What is needed → Check each line of the listing for the string "Viewport". Copy those where it appears.
- Opening Delimiter -
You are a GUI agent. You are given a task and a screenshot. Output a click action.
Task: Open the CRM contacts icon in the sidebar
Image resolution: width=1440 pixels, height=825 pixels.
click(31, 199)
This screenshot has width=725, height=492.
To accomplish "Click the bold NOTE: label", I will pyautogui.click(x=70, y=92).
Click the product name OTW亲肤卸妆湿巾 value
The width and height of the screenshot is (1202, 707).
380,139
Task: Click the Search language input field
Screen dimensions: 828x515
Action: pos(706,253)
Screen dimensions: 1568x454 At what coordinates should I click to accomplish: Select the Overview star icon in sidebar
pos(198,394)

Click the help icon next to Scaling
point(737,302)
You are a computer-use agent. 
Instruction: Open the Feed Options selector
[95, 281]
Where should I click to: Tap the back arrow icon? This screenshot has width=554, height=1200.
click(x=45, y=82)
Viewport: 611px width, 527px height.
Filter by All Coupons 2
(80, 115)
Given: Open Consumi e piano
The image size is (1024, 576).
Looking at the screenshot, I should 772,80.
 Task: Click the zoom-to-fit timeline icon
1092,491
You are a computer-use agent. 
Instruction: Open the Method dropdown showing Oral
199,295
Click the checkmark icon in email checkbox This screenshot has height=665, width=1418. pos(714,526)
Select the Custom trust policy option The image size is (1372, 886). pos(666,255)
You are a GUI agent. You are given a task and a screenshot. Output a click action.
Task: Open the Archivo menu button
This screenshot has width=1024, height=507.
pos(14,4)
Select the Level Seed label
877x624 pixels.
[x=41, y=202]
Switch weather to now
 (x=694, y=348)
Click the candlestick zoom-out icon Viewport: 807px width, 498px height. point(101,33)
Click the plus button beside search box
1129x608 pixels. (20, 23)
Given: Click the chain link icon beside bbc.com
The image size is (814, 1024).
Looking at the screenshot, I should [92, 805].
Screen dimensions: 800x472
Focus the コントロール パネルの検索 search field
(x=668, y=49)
- Closing Delimiter -
Answer for the task →
Viewport: 611px width, 527px height.
Click the candlestick zoom-out icon Viewport: 807px width, 498px height. point(101,33)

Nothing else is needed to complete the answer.